Part 6
Faisal dan Bella telah sampai di tujuan. Mereka bergandengan tangan dengan mesra. Selama menikah, Bella tak pernah diajak jalan-jalan oleh Faisal.
"Bang, abis ini kita keliling penginapan, ya," ajak Bella. Ia ingin melihat pemandangan hotel mewah yang dikelilingi pantai.
"Baiklah, kita istirahat sebentar dulu. Abang belum memberitahu Airi kalau kita pergi menginap,"
"Paling mama sudah memberi tahu. Masa iya, Airi enggak paham," sungutnya kesal.
"Abang takut, dia nyariin. Oh iya, kamu lihat handphone Abang, gak?"
Wajah Bella berubah pucat, senyumnya kaku." Mana, ya. Aku gak tahu. Abang meletakkannya dimana?"
"Entahlah, Abang lupa." Bella tak mau, Faisal menghubungi Airi. Acaranya akan gagal kalau Faisal mengetahui keadaan Airi. Di lain tempat Airi sedang diambang kematian. Hidup atau mati.
Airi membuka mata perlahan, setelah operasi ia tak sadarkan diri selama satu hari. Seorang lelaki berdiri disamping tubuhnya.
"Airi, kamu sudah sadar," ucap lelaki berkemeja putih polos dengan dasi yang masih menempel di dadanya. Ia adalah pak Joko-- papa mertua Airi yang menyayanginya seperti anak sendiri. Hanya lelaki itu yang peduli.
"Papa ... Airi kenapa?" tanyanya lirih. Kepalanya pusing dan tubuhnya lemah.
"Kamu kecelakaan." Lelaki tersebut terlihat lelah. Selama Airi di rumah sakit ia yang menjaganya.

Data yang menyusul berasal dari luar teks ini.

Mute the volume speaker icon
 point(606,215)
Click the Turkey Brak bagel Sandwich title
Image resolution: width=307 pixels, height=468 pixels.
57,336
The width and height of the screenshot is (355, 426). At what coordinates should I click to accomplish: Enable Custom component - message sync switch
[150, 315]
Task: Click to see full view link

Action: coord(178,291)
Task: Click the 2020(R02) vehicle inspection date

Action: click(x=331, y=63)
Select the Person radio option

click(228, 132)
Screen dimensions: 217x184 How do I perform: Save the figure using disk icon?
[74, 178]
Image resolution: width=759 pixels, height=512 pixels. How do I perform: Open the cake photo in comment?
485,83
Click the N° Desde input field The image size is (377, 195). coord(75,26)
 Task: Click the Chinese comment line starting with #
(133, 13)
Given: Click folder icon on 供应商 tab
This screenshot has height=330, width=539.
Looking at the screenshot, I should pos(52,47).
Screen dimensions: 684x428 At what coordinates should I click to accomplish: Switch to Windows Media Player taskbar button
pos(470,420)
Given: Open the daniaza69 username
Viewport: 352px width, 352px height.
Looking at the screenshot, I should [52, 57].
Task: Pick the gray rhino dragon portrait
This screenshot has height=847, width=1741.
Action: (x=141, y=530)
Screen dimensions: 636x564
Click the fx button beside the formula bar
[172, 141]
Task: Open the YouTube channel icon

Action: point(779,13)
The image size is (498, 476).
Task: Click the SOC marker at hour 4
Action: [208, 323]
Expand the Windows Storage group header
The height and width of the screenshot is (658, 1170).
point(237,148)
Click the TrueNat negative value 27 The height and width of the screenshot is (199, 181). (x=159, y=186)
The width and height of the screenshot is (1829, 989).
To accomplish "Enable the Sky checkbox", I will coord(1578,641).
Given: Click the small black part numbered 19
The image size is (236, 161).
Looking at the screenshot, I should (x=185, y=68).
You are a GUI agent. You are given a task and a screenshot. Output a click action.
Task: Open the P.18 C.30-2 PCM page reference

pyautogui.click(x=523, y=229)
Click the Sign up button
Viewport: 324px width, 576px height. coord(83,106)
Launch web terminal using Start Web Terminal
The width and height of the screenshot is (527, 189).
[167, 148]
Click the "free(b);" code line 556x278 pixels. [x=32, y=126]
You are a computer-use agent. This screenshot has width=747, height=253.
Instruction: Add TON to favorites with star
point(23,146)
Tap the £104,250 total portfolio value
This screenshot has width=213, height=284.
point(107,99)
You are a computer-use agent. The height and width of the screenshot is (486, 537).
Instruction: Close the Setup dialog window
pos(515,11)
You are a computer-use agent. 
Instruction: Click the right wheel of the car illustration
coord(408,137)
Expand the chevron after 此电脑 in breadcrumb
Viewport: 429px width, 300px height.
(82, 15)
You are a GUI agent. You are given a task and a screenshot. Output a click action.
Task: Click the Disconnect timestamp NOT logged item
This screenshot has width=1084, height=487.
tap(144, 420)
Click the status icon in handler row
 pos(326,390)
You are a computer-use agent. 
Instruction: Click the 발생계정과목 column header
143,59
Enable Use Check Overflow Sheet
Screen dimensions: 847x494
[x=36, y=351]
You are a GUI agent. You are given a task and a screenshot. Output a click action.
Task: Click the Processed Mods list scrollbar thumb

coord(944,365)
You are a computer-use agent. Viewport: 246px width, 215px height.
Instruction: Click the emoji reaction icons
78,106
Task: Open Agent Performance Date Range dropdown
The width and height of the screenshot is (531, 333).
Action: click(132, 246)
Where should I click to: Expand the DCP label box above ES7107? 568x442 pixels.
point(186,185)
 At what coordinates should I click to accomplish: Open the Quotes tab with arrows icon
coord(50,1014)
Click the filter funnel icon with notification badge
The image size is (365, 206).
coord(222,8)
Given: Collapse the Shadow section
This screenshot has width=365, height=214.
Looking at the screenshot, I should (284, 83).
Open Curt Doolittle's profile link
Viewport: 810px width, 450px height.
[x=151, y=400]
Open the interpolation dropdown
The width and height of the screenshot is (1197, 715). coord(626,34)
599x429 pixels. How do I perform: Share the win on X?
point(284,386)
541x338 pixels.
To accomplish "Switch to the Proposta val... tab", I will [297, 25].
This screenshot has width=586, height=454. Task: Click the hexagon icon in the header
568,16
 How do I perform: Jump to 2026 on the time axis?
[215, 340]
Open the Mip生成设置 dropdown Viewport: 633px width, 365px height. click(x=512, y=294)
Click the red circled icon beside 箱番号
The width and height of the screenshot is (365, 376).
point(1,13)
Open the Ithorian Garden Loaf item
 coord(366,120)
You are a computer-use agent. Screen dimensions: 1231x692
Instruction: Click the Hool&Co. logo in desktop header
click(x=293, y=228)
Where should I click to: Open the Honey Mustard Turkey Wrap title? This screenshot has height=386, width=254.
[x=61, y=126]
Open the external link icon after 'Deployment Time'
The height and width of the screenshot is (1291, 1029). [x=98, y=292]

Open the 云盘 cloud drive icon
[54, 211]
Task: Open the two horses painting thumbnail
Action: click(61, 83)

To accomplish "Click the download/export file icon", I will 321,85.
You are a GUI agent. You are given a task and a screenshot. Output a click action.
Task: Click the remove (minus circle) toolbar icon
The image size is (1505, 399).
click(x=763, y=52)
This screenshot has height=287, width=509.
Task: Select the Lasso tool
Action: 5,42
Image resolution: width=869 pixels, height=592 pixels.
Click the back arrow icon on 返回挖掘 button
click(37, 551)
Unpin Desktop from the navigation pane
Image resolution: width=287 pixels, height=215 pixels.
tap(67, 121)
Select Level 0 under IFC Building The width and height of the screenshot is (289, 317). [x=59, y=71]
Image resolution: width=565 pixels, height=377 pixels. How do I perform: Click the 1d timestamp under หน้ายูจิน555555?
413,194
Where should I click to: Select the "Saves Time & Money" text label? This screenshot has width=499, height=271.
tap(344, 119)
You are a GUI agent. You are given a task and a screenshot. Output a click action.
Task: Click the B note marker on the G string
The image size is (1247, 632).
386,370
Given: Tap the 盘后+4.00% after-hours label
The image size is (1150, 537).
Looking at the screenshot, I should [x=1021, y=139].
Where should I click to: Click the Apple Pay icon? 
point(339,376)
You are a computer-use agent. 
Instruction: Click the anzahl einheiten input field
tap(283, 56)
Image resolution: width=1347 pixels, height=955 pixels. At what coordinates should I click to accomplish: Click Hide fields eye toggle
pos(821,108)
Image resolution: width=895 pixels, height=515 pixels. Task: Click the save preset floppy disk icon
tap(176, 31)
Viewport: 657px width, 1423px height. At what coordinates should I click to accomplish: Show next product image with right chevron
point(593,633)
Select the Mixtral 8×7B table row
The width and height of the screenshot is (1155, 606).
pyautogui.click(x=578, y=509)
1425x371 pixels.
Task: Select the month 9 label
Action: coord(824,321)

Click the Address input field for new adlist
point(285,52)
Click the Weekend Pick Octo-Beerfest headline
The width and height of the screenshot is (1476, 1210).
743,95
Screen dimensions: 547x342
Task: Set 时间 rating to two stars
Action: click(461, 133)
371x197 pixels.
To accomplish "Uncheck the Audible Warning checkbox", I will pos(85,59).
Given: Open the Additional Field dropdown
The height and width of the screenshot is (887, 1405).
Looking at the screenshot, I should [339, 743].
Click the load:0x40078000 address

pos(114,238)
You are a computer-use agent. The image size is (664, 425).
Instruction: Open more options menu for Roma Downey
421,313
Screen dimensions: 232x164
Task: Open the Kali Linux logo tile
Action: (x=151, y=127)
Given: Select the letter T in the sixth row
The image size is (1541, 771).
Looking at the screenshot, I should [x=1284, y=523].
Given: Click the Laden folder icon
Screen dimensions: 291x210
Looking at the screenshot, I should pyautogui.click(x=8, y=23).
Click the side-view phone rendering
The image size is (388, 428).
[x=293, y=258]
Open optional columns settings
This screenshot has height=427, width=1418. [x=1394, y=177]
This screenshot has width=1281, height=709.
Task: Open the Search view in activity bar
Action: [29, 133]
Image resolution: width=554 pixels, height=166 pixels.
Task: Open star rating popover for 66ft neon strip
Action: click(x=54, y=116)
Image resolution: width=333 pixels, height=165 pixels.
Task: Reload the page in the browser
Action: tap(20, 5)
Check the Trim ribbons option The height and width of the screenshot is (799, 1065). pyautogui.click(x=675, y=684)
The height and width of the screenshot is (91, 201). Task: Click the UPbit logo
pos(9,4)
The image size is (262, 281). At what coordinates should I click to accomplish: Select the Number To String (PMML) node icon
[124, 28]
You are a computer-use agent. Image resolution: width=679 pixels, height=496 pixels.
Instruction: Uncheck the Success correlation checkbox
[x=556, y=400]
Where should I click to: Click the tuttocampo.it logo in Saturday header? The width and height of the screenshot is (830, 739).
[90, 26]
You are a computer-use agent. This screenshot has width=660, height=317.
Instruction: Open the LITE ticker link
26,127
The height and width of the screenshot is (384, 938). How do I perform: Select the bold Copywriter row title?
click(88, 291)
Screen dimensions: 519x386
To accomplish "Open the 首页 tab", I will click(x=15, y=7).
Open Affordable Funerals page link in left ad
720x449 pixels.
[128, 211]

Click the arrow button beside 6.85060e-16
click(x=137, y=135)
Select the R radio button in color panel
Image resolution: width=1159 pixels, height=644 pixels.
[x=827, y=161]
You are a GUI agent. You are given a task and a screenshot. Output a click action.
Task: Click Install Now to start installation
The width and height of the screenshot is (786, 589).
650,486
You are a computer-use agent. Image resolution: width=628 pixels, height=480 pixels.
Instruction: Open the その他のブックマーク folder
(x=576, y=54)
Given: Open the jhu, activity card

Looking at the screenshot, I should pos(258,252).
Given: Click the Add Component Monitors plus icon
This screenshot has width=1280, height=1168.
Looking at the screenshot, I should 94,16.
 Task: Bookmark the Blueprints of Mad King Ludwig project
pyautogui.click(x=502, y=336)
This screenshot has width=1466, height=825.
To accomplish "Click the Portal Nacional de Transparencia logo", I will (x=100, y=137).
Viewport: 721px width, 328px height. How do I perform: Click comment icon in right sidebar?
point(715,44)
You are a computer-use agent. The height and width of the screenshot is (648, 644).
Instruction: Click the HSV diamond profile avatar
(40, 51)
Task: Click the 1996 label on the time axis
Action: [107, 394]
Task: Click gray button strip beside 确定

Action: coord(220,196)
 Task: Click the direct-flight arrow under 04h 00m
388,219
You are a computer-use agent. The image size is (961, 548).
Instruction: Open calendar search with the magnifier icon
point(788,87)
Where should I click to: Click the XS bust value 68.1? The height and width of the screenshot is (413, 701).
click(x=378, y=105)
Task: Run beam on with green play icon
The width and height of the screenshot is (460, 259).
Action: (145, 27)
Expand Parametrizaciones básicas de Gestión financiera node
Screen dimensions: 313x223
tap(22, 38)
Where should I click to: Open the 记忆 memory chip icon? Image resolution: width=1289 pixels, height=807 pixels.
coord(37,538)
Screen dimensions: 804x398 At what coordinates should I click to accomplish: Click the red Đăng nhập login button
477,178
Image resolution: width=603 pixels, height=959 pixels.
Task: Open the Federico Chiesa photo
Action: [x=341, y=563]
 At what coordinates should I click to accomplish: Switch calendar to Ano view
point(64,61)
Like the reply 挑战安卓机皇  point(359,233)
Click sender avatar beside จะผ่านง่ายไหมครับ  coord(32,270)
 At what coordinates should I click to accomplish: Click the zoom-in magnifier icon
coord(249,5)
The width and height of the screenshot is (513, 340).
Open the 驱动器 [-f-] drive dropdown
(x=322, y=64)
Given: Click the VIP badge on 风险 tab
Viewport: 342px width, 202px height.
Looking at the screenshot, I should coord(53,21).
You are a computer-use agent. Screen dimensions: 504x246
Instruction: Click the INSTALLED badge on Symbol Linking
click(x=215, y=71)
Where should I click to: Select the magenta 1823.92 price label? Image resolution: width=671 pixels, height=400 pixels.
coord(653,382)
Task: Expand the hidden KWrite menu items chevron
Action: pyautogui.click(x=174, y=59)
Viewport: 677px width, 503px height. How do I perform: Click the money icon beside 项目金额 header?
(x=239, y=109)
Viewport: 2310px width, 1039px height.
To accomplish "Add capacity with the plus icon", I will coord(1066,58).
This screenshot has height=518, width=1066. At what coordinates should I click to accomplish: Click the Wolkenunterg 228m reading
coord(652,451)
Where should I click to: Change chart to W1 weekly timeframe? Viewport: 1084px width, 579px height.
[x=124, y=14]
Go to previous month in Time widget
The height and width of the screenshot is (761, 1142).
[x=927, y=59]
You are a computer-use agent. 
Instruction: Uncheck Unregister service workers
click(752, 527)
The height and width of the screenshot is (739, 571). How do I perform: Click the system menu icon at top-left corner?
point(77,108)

Tombol yang berada di atas tempat tidur rumah sakit ditekan untuk memanggil perawat.
Perawat datang memeriksa keadaan Airi. Papa mertua menghubungi Faisal, namun lagi-lagi tak terhubung. Faisal yang berada jauh dari Airi merasa resah, ia belum menemukan gawainya. Kontak nomor penting ada di gawai tersebut.
"Kamu kenapa, Bang? Kayaknya gak happy pergi sama aku," tanya Bella. Wajahnya seperti merajuk.
"Tidak ada apa-apa, Abang cuma cari HP,"
"Ooh, HP. Bang. ada aku masih mikirin si Airi. Apa hebatnya dia?" sungut Bella. Melipat tangan di dadanya.
"Bukan, bukan Airi. Isi HP itu banyak yang penting," alasannya tak mau menyakiti perasaan istri keduanya.
"Iya, aku tahu karena banyak foto Airi." Bella merajuk. Ia kesal dengan sikap Faisal.
"Kok kamu bicara begitu! Dia itu istri Abang. Sama kayak kamu! Abang mesti adil," Faisal menyadari perkataan yang ia lontarkan. Selama ini lelaki itu tak adil dalam berrumah tangga. Ia menghela napas panjang. Airi tak pernah mendapatkan keadilan sejak malam pertama itu.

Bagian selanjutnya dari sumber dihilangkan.